Cai na terra que tem defunta palidez,
Sorrisos mortos, lágrimas de neve,
Pedrinhas preciosas que cintilam
E negras manchas de terror, fingindo
O recorte das árvores extáticas.
A tinta dá a aparência radiosa;
Um arco-íris nas paletas,
E a alegria da virgem Primavera
E o sangue que ilumina a tua face
E é como a aurora a percorrer-te as veias
E dos teus lábios foge, num sorriso...
Mas o carvão dá a noite, a intimidade, a alma,
Os recantos escuros da paisagem,
Onde o mistério e a sombra
Parecem adquirir uma presença vaga...
E extrai do alvor luarento do papel
O fantasma escondido, em nós, durante a vida,
Mas cá fora, ao luar, depois da nossa morte.
O óleo diurno lança num perfil
Todo o esplendor externo da expressão,
Este ar espiritual de etérea luz,
Que, emanando de dentro, se condensa
Em relevos de carne e sangue quente,
Donde se exala a dor em turbilhões de fumo
E a alegria agitando as luminosas asas.
Mas o carvão nocturno esboça a medo
A nossa intimidade, aquela imagem
Que em nosso coração se esconde e em certas horas,
De alto delírio e exaltação profunda,
Aparece, na Terra, em nosso nome,
Como um anjo de luz, como um demónio a arder!
Caim e Abel! Orfeu tangendo lira!
O grito de Jesus nas trevas do Calvário!
Lucrécio enlouquecido a escorraçar os Deuses
Para os confins do Olimpo...
E estrela do pastor que, à tarde, cintilava
Nos olhos de Virgílio, extáticas lagoas
Que reflectem a lua entre folhagens de árvore
E misteriosos perfis de espectros agoirentos.
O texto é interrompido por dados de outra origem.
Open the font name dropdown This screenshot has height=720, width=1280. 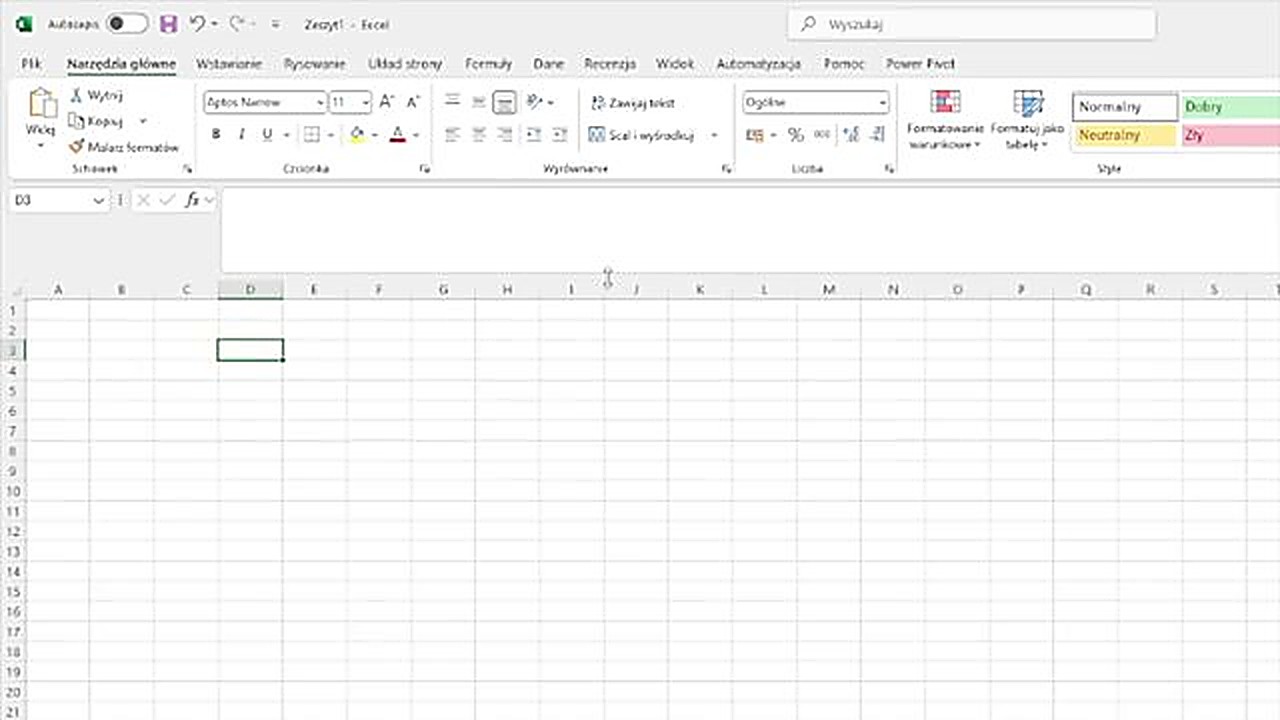click(x=320, y=102)
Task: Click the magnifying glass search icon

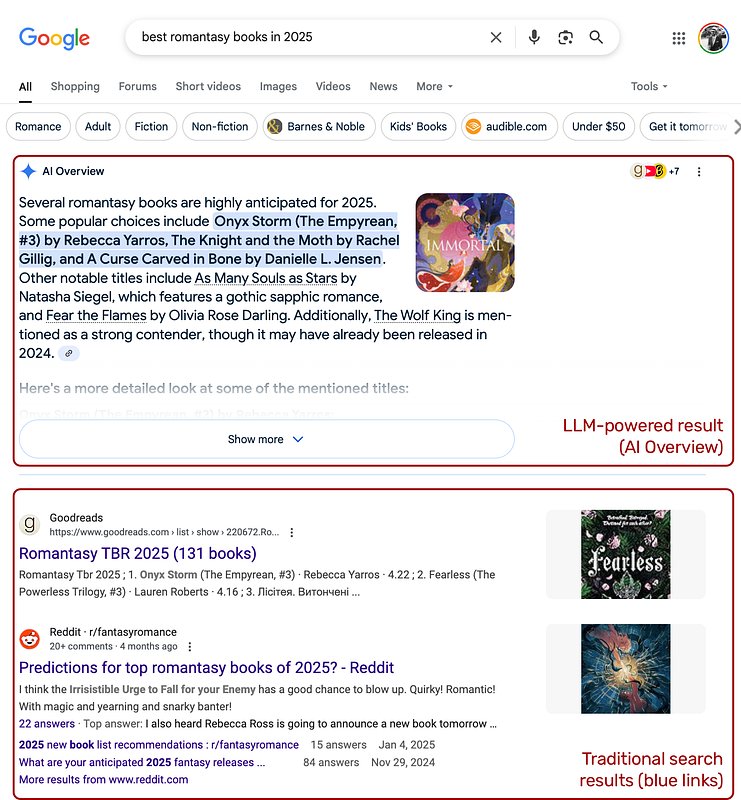Action: tap(596, 37)

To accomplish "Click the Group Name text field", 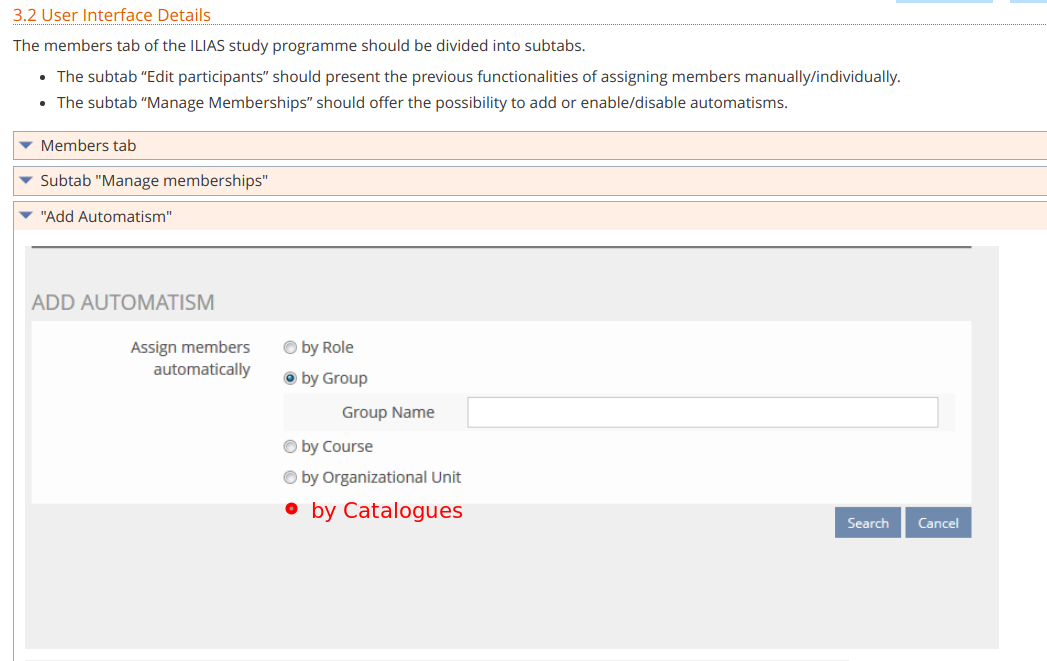I will tap(702, 412).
Um retrato a carvão faz medo. Mostra à luz
Aquela negra sombra pavorosa
Que emite, para dentro, a criatura humana,
A fim de que ninguém a possa contemplar.. .
O segredo mais trágico das almas
A converter-se numa voz terrível,
Como um grito da Esfinge, no Deserto,
Que fizesse tremer o vulto das Pirâmides
E violentasse a tampa dos sepulcros,
Onde jazem os Deuses primitivos
E os primitivos Monstros que os poetas
E as entranhas da Terra conceberam.
Mas um retrato a óleo
É máscara pintada a tintas animadas,
Tão sensível de luz e de ternura
Que parece evolar-se num sorriso
E noutras claridades.
IV
O pintor surpreende a alma e o corpo,
A aparência da vida, a aparição da morte,
Mas não consegue dar o espírito divino,
O que somos além da morte e além da vida.
Só poderiam dar a imagem verdadeira
Do espírito divino as tintas milagrosas
Extraídas daquele sol eterno
Que faz desabrochar as almas e as estrelas...
Daquele sol oculto em certos versos,
Nas palavras de Paulo e de Jesus,
Nos gritos de aflição, do amor e da saudade
Que, junto dum sepulcro ou berço consagrado,
Lançam as mães aos ventos do Infinito!
Somente em certos versos misteriosos
Dos grandes Poetas, brilha aquele sol
Que faz desabrochar as almas e as estrelas.